"Burası dört duvar. İki artı iki dört, senle beni toplasan sıfır edermiş, delirmedim. Aklım hâlâ yerinde, ruhum hâlâ bipolar. Söylemediğim çok şey var aslında, yazıp yazıp siliyorum. Karar kılamıyorum bir türlü, eksik mi yazıyorum, yeterince iyi değil mi cümlelerim yoksa korkuyorum muyum göstermeye o tarafımı. İnan bende bilmiyorum. Şu sıralar ne doğru ne yanlış, ne bana göre ne değil emin değilim. Boşvermişlik ve bıkkınlığın arasında gidip geliyorum. Kendi kendime çalıp oynuyorum değil mi? Sen okumayacaksın bile. Nerden denk geleceksin ki? Ben de oku diye atmam sana. Herkes okur da sen eksik kalırsın. Belki de en doğrusu budur. Sen zaten duymadın, görmedin ki beni. Bunları okusan ne değişecekti. Süslü lafları sevmem bilirsin, iki üç kelâm ederim kendimce."

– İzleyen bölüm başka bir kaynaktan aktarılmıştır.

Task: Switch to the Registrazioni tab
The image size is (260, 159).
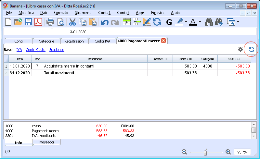Action: [74, 41]
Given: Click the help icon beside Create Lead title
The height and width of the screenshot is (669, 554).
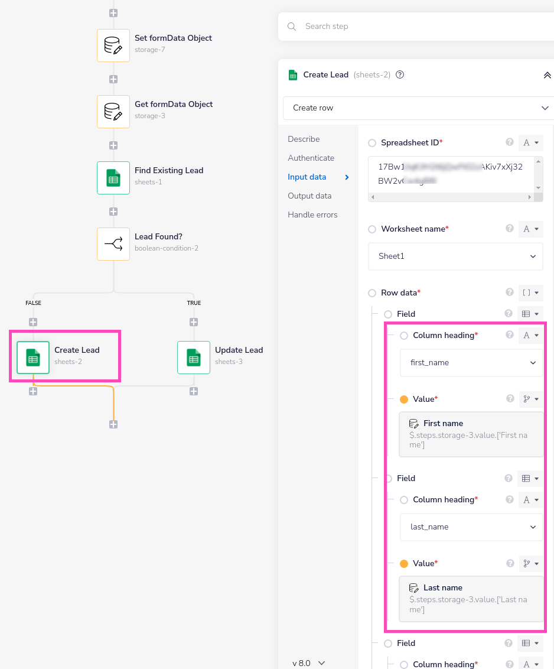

Günden güne kısaldı saçlarım, kafamdaki karmaşayla doğru orantıda. Oturdum buz gibi zemine. İnsan kaç saat boş duvarı izleyebilir demeyin izliyoruz dedim kendime. Ne bu sakinleş be kızım dedim kendime. Ne bu huzursuzluğun. Ne bu fenalığın. İkna etmeye çalıştım. O kör olası dipten çekmeye çalıştım. Yaktım sigara. Üfledim. İçimdeki irini, karmaşayı, boğazımda yumru olan herşeyi, herkesi. Gitsinler onlarcası. Sigaraya yaktım ama kül olan bendim sanırımca.

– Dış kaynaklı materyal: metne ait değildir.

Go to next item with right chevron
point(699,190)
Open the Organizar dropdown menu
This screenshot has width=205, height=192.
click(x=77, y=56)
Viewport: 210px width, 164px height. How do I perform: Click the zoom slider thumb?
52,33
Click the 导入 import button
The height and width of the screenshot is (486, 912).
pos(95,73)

Kafamın içi bir nevi düşünceler mezarlığı. Mezarlığımı temizlemeye çalıştım. Ötelemeye çalıştığım her şey birer birer gün yüzüne çıkmaya başladı. Mücadelelerim ne içindi, hayallerim neydi, uğruna savaş verdiklerim neydi, kaybettiklerim kimlerdi, ben neydim birbirine girdi. Dünyam, kafamın içinde takla attı.”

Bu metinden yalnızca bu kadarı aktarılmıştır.